Leveraging Learning Styles

How Learning Styles Helped Us Create a Global Top 10 L&D Function

When I joined AmeriCredit, it provided subprime automobile loans across the USA and Canada. The company had 1,800 employees, on its way to a 4,000 strong workforce two and a half years later. AmeriCredit was on Fortune magazine’s list of the 100 Fastest Growing Companies in the USA. The many site locations across North America made its rapid rise in the Learning & Development world quite unique and a major challenge.

L&P’s strategy, combined with our internal success, resulted in the Chief Learning Officer being added to AmeriCredit’s Executive Team.

A friend of mine had just been appointed Chief Learning Officer, and I joined him at AmeriCredit three months later, as the Vice President, Learning & Organisational Effectiveness. At that time, the company’s training efforts consisted of three trainers on telephone etiquette. Together, the five of us started up AmeriCredit’s Learning function. We had a “clean slate” for designing an L&D function.

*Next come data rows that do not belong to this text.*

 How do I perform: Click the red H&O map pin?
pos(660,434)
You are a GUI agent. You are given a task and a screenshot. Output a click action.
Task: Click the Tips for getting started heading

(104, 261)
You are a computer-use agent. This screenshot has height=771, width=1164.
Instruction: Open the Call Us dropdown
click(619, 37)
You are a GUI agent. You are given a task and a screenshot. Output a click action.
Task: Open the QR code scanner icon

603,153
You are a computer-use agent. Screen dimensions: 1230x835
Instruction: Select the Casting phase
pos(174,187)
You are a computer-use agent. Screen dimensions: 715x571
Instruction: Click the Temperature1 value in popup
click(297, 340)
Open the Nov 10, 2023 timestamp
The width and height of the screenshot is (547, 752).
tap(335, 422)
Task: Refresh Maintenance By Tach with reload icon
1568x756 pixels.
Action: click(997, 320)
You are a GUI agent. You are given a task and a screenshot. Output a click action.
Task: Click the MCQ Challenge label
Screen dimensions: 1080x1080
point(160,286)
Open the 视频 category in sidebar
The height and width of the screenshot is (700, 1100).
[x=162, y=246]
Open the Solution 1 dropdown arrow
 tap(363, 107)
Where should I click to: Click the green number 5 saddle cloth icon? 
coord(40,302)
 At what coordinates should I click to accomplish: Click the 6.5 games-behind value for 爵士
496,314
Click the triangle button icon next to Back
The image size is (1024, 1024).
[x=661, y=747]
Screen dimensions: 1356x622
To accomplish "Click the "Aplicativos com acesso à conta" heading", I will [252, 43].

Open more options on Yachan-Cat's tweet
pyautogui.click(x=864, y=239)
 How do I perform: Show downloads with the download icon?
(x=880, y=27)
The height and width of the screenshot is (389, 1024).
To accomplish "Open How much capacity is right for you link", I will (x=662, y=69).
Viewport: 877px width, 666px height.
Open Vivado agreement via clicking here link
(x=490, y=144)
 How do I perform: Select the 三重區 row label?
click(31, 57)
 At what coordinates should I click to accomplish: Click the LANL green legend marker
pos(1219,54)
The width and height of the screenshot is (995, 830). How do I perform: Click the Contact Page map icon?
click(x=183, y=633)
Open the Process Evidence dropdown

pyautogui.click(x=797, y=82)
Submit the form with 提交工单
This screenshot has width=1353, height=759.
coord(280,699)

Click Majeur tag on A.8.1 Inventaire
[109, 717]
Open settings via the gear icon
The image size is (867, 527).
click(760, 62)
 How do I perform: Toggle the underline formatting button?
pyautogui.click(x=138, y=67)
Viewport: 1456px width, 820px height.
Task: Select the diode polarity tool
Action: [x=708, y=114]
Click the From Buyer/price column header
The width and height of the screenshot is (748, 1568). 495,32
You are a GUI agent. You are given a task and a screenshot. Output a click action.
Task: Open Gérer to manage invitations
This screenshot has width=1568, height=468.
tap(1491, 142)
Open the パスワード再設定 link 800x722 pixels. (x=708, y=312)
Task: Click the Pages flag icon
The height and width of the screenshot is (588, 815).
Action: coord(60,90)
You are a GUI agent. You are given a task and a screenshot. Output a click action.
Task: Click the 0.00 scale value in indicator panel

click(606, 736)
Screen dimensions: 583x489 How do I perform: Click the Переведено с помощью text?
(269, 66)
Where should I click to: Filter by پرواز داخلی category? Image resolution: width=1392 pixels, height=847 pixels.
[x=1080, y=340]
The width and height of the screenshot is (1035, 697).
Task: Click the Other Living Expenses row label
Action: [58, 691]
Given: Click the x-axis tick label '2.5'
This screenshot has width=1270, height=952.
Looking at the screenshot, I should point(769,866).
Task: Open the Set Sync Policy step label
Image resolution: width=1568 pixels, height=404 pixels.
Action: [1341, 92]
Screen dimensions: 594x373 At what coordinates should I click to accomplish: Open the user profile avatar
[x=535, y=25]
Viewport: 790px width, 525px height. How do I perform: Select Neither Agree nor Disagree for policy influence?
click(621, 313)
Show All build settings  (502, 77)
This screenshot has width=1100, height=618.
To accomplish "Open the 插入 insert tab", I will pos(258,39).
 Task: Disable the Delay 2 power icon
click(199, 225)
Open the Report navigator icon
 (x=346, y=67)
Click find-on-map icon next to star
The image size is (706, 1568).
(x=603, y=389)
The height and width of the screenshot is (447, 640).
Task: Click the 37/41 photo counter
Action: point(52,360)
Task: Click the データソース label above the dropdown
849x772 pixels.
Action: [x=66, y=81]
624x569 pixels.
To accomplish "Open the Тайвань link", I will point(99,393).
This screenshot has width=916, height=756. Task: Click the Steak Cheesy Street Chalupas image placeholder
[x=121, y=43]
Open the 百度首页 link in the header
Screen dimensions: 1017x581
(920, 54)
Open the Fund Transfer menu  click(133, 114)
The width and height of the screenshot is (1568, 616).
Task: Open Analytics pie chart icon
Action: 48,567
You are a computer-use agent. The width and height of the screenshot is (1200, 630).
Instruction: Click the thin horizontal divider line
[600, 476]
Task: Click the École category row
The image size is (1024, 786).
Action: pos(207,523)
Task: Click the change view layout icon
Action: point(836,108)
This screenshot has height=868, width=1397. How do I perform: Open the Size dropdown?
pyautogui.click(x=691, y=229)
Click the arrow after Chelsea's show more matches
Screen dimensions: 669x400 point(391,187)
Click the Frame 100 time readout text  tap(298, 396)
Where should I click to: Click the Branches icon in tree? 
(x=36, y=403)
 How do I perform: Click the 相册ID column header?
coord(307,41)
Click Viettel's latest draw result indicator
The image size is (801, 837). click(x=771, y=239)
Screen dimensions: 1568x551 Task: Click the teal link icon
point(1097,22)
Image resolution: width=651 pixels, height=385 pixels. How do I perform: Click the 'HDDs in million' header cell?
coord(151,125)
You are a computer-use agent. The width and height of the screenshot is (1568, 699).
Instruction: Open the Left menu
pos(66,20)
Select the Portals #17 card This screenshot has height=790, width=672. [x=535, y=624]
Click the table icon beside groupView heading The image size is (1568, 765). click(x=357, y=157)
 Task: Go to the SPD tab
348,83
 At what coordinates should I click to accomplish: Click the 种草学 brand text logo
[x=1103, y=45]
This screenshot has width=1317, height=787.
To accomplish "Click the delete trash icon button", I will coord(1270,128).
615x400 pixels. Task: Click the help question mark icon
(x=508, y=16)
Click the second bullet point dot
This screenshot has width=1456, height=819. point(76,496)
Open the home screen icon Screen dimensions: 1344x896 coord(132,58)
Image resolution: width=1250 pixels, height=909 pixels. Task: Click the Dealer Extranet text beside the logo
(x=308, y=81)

Here is how we incorporated the methodology of learning styles, a.k.a. learning preferences, as a critical component in creating one of the leading L&D functions both in the USA and internationally.

The challenges we Faced

The strategy for what we named the Learning & Performance (L&P) Department emerged from the following factors:

  • there was a sizeable and pressing need to develop skills in both management and non-management team members. Lesser developed skills were sufficient when growth was fast, but would be questionable to keep loan delinquency rates low during any major downward turn in the economy;
  • most of AmeriCredit’s employees were located in five customer care centres, positioned across North America. In addition, there were over 90 loan origination offices, each with 4-6 personnel near automobile dealers, who were their customers;
  • eLearning would be essential to reach such scattered employee locations;
  • statistically, 70-75 percent of potential learners exit eLearning courses without completing such training modules;
  • globally, most Instructor-Led-Training (ILT) and eLearning do not match how individuals prefer to learn; instructional design normally includes just one or two learning styles, leading to learner boredom and exiting training modules before completing them;
  • furthermore, most instructional design involves presenting content, directly followed by measuring immediate retention;
  • AmeriCredit had only three trainers for its five customer care centres. We learned 15 months later of one who handled the 90+ loan origination offices;
  • managers were frequently not sending their employees to courses for which they were scheduled.